The Conversation - Tue, 2016-06-14 15:22
AAP/Lukas Coch

In what has been shaping up as the election that forgot climate change, there are signs emerging in the Coalition’s election campaign that it is starting to listen to polls, its own focus groups and social media chat on climate.

So far it is the Great Barrier Reef that has drawn out the biggest campaign fight on climate.

Prime Minister Malcolm Turnbull announced that A$1 billion of the Clean Energy Finance Corporation (CEFC) fund would be directed towards a Reef Fund. 10% of the money from the CEFC will be quarantined to make loans available to farmers in North Queensland.

While Turnbull declared the greatest threat to the reef was global warming, he nevertheless specified that the run-off from farming into the reef was what would be tackled. This is seen to be a measure that could prolong the reef in a region where the Coalition is at risk of losing some marginal seats.

So, one pitch is that saving the reef is about retaining 70,000 jobs that it sustains. But a less believable pitch is that the fund will battle climate change, with Turnbull saying that solar panels for farms in the region will reduce reliance on diesel, and that farmers would have loans for more energy-efficient farm equipment.

Labor’s shadow environment minister, Mark Butler, derided the Reef Fund as a “shameless exercise in spin” insofar as such loans have already been available to farmers for years.

Not far from the reef, in the Galilee Basin, is one of the largest coal deposits in the world, which both Labor and the Coalition have approved mining leases for, but which the Greens’ Larissa Waters insisted must be stopped if we are not going to:

… further cook the reef.

SUPPLIED MATERIAL.

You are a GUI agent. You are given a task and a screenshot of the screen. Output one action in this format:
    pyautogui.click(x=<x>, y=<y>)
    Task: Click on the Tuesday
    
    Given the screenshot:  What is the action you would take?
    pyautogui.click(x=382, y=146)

LIST OF TASKS.
1. Answer these from the article on the reef and the election campaign:
(a) How much of the Clean Energy Finance Corporation fund is to go toward the Reef Fund?
(b) How many jobs does the reef sustain?
(c) What did Mark Butler call the Reef Fund?
2. Put this sentence from the reef article into Spanish: "So far it is the Great Barrier Reef that has drawn out the biggest campaign fight on climate."
These records were taken from a different source.

RESPONSES TO THE EXERCISE.
1.
(a) A$1 billion
(b) 70,000
(c) A "shameless exercise in spin"

2. Hasta ahora, es la Gran Barrera de Coral la que ha provocado la mayor batalla de campaña sobre el clima.